If I was asked to pick my most fascinating road in London, Fournier Street in Spitalfields would be near the top of my list. Ever since its houses were built in the early 18th century it has been home to artist-craft workers starting with Huguenot silk weavers and leading up to current residents Tracey Emin and Gilbert & George. I love to look up and see the garrets where looms once rattled and it’s rare that I visit and don’t encounter the Besuited Duo striding along. (On one particularly surreal day they came gliding along the pavement towards me: without breaking gait they parted to let me go between them, eyes fixed on the middle distance, then came back together and continued their unruffled trajectory once they’d passed by.)
I grab any chance to go inside these houses. I’ve visited gardens on open days and attended a handbell concert in one as part of the Spitalfields Festival. So when I heard that No 31 was opening by appointment for an art exhibition, I didn’t hesitate to book.

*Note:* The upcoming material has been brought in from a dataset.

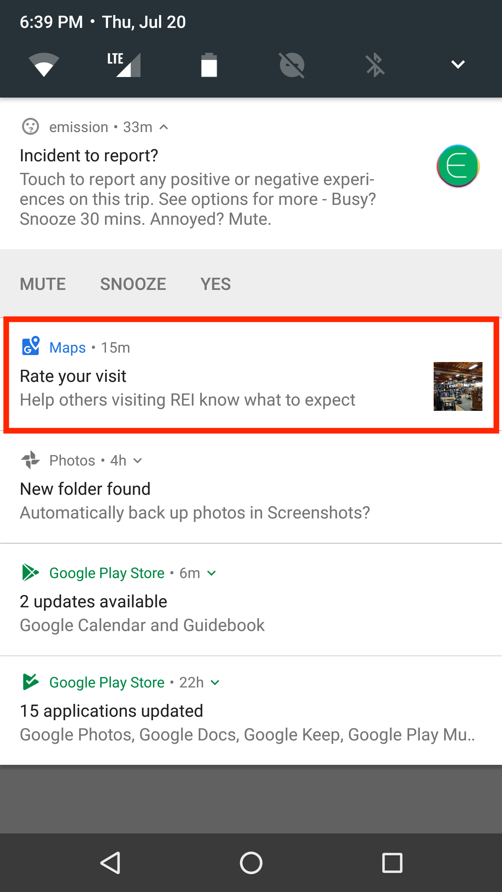Expand the 2 updates available notification
The height and width of the screenshot is (892, 502).
pos(212,573)
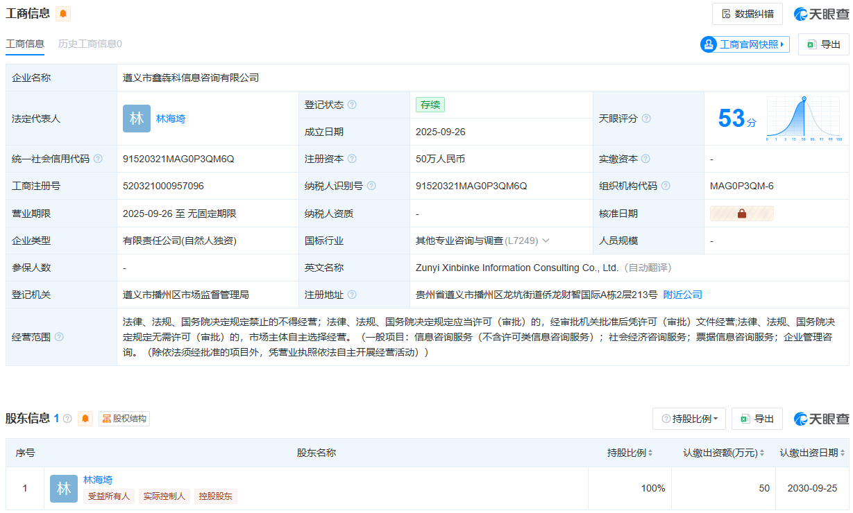Click the help icon next to 登记状态

click(x=352, y=105)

This inaugural show by Trevor Newton was the perfect choice to kickstart what will be a series of exhibitions, book launches and performances over coming months. Many of his works capture idiosyncratic architecture and interiors—perfectly at home crammed onto the wood-panelled walls of a house that its owner, Rodney Archer, describes part salon, part cabinet of curiosities. Other works, from Newton’s travels in the Australian outback, went rather well with the tree ferns and other exuberant greenery in the garden outside.
Many of the house’s original features have been preserved, while incomers, like the fireplace that once belonged to Oscar Wilde, lend a theatrical touch and yet only add to the Miss Havisham atmosphere. It was a delight to amble around with a glass of wine, and imagine who had lived here before Archer arrived 35 years ago.
On 1 July a new exhibition of prints and drawings launches: portraits-cum-caricature by Edward Firth. Then, on 12,15 and 17 July the house will be buzzing once again as part of the Huguenot Thread Festival, when it will host a collection of original 1850s silk velour patterns. All the shows mentioned are selling exhibitions, at advantageous prices since there is no gallerist involved. The opening of the house is a win, win, win situation—for buyer, seller and owner, who gets to share his fascinating home with an eager public for the first time. See 31 Fournier Street for full details.